→ Description of the task:
Reproduce, without any change, the span of lines from the opening of the records below to the line containing "You are a computer-use agent. Viewport: 1456px", inclusive.

→ Material shown:

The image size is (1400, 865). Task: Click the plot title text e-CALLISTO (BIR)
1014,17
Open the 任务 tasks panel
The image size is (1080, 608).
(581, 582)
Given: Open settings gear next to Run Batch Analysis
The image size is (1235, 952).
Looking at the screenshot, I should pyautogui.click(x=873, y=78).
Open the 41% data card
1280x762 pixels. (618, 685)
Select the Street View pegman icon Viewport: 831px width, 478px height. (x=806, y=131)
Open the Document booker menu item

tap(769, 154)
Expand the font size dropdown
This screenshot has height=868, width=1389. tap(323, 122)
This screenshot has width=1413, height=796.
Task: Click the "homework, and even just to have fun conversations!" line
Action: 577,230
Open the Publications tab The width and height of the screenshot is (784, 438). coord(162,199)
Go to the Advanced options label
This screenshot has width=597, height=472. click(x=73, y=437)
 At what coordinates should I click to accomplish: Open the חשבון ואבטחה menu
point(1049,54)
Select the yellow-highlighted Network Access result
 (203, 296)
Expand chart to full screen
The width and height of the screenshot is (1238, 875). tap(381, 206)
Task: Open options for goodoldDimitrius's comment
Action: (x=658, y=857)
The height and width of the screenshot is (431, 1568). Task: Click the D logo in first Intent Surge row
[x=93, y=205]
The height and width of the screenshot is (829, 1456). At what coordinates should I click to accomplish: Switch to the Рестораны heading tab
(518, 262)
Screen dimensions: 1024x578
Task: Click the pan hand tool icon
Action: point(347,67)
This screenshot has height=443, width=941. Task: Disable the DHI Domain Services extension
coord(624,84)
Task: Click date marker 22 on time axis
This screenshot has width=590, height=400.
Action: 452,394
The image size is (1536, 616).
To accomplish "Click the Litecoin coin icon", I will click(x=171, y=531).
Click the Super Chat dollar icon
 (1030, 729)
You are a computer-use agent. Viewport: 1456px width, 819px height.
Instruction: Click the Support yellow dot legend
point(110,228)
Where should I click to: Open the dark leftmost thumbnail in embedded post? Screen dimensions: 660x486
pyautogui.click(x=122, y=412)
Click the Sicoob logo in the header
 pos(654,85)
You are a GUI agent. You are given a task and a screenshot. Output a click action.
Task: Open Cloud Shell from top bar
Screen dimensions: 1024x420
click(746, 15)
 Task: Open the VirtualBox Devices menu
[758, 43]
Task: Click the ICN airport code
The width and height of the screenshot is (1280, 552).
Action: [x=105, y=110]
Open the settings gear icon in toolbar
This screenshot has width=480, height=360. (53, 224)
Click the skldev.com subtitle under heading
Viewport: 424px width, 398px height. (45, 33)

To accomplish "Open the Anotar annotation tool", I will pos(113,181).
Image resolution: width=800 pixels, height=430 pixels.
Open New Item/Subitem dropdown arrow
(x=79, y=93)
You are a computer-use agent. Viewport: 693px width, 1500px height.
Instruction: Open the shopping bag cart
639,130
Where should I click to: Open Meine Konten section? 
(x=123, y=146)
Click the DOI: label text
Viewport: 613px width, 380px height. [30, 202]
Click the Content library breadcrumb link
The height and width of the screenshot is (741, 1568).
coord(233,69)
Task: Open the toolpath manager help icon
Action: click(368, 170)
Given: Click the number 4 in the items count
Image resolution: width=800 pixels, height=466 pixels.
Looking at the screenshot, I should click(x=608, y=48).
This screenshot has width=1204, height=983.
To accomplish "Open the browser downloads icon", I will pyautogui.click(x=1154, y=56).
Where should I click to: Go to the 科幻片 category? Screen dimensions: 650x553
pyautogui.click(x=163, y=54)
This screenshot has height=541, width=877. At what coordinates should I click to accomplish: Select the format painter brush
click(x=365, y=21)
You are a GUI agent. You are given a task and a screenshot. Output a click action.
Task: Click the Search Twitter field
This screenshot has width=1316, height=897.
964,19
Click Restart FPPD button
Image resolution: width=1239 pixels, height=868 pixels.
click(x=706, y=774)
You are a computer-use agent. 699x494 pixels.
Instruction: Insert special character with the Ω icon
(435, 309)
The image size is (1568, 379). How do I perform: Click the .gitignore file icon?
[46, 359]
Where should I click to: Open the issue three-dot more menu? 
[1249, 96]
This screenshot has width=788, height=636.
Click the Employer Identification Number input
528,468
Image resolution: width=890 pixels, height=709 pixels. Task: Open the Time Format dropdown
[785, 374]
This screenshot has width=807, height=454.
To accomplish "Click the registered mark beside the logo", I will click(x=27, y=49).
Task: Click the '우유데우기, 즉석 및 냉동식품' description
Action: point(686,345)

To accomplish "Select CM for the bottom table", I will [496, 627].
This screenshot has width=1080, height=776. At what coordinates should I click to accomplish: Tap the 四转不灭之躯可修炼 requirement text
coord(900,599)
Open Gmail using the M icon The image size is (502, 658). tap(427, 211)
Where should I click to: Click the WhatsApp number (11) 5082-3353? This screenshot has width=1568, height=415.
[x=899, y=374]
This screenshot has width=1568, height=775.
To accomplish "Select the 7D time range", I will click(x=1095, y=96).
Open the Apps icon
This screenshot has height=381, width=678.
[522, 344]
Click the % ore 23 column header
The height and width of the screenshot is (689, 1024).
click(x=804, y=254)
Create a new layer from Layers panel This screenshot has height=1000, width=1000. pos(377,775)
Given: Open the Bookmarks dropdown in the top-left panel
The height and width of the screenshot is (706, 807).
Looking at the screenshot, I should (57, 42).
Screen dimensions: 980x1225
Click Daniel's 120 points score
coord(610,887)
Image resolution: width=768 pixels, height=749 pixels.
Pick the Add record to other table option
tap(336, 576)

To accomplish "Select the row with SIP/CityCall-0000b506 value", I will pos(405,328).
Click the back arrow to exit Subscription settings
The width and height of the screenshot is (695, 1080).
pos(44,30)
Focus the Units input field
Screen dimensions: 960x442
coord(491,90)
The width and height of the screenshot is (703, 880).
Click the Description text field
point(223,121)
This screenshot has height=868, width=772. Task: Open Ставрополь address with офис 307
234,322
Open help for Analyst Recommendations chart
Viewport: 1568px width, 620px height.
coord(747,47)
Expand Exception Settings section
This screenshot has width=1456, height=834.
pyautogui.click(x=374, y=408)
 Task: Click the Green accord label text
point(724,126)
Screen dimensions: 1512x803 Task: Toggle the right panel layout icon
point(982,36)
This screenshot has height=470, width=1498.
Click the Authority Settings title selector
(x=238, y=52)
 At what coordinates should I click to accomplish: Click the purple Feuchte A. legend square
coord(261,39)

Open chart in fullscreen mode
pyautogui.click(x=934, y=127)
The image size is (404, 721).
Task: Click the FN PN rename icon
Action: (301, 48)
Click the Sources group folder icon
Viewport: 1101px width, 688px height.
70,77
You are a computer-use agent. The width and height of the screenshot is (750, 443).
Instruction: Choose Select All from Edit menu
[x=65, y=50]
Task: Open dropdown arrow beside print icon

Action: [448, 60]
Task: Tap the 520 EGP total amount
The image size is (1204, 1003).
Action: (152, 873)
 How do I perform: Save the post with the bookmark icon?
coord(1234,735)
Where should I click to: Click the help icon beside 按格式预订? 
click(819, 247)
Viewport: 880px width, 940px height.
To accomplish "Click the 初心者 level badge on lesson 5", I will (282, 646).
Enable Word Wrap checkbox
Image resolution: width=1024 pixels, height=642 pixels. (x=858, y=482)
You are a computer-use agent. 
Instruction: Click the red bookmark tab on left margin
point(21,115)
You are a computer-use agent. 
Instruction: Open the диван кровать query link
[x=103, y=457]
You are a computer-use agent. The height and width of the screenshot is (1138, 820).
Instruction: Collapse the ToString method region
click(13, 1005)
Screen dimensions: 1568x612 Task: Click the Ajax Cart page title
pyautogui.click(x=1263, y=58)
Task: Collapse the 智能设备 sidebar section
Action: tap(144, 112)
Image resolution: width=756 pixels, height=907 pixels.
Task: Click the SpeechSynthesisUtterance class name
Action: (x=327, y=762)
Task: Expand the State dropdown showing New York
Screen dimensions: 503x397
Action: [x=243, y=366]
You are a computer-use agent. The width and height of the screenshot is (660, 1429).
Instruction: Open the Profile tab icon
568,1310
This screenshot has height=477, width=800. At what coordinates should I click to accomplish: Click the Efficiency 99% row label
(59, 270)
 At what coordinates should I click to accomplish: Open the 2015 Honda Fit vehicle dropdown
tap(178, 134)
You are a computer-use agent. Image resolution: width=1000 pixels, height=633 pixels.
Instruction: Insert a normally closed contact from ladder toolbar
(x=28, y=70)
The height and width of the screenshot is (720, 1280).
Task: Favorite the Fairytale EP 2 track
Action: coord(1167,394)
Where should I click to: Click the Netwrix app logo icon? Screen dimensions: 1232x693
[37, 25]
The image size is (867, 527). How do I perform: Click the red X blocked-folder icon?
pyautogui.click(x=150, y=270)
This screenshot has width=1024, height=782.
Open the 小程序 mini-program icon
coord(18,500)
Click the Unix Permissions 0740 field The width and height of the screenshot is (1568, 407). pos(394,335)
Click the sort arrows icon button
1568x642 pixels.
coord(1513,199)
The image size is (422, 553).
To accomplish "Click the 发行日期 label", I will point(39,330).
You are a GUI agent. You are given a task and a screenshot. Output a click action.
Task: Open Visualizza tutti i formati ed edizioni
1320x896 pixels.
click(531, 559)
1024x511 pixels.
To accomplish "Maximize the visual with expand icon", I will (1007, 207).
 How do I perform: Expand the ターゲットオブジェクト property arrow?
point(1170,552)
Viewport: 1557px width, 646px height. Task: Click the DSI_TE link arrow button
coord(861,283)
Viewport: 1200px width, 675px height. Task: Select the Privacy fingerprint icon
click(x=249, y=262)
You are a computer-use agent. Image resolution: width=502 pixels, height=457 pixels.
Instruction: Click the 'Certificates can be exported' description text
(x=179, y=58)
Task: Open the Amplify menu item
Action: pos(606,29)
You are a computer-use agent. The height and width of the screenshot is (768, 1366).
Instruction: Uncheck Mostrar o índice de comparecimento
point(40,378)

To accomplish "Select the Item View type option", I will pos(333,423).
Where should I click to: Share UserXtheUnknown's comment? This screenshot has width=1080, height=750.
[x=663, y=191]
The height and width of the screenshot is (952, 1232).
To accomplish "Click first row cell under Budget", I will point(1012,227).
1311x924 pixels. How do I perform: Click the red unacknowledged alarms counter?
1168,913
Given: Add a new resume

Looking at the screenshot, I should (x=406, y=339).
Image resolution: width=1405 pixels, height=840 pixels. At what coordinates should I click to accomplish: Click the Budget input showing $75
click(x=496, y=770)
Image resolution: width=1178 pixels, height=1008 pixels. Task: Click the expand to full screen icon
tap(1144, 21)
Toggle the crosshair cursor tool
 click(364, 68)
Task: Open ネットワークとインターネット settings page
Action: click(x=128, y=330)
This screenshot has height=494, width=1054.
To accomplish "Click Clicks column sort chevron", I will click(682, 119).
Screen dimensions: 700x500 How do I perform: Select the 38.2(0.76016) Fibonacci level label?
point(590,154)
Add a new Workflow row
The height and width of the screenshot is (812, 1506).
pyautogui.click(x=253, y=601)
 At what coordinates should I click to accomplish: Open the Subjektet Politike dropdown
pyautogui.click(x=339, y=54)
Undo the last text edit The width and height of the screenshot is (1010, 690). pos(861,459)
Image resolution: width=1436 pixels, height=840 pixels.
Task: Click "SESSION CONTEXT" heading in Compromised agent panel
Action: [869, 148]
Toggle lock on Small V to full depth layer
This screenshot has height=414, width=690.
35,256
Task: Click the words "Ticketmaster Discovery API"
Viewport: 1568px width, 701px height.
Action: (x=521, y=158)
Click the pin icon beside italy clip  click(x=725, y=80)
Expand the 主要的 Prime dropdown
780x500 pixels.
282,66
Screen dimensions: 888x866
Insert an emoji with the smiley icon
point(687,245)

→ Answer below:
The image size is (1400, 865). Task: Click the plot title text e-CALLISTO (BIR)
1014,17
Open the 任务 tasks panel
The image size is (1080, 608).
(581, 582)
Given: Open settings gear next to Run Batch Analysis
The image size is (1235, 952).
Looking at the screenshot, I should pyautogui.click(x=873, y=78).
Open the 41% data card
1280x762 pixels. (618, 685)
Select the Street View pegman icon Viewport: 831px width, 478px height. (x=806, y=131)
Open the Document booker menu item

tap(769, 154)
Expand the font size dropdown
This screenshot has height=868, width=1389. tap(323, 122)
This screenshot has width=1413, height=796.
Task: Click the "homework, and even just to have fun conversations!" line
Action: 577,230
Open the Publications tab The width and height of the screenshot is (784, 438). coord(162,199)
Go to the Advanced options label
This screenshot has width=597, height=472. click(x=73, y=437)
 At what coordinates should I click to accomplish: Open the חשבון ואבטחה menu
point(1049,54)
Select the yellow-highlighted Network Access result
 (203, 296)
Expand chart to full screen
The width and height of the screenshot is (1238, 875). tap(381, 206)
Task: Open options for goodoldDimitrius's comment
Action: (x=658, y=857)
The height and width of the screenshot is (431, 1568). Task: Click the D logo in first Intent Surge row
[x=93, y=205]
The height and width of the screenshot is (829, 1456). At what coordinates should I click to accomplish: Switch to the Рестораны heading tab
(518, 262)
Screen dimensions: 1024x578
Task: Click the pan hand tool icon
Action: point(347,67)
This screenshot has height=443, width=941. Task: Disable the DHI Domain Services extension
coord(624,84)
Task: Click date marker 22 on time axis
This screenshot has width=590, height=400.
Action: 452,394
The image size is (1536, 616).
To accomplish "Click the Litecoin coin icon", I will click(x=171, y=531).
Click the Super Chat dollar icon
 (1030, 729)
You are a computer-use agent. Viewport: 1456px width, 819px height.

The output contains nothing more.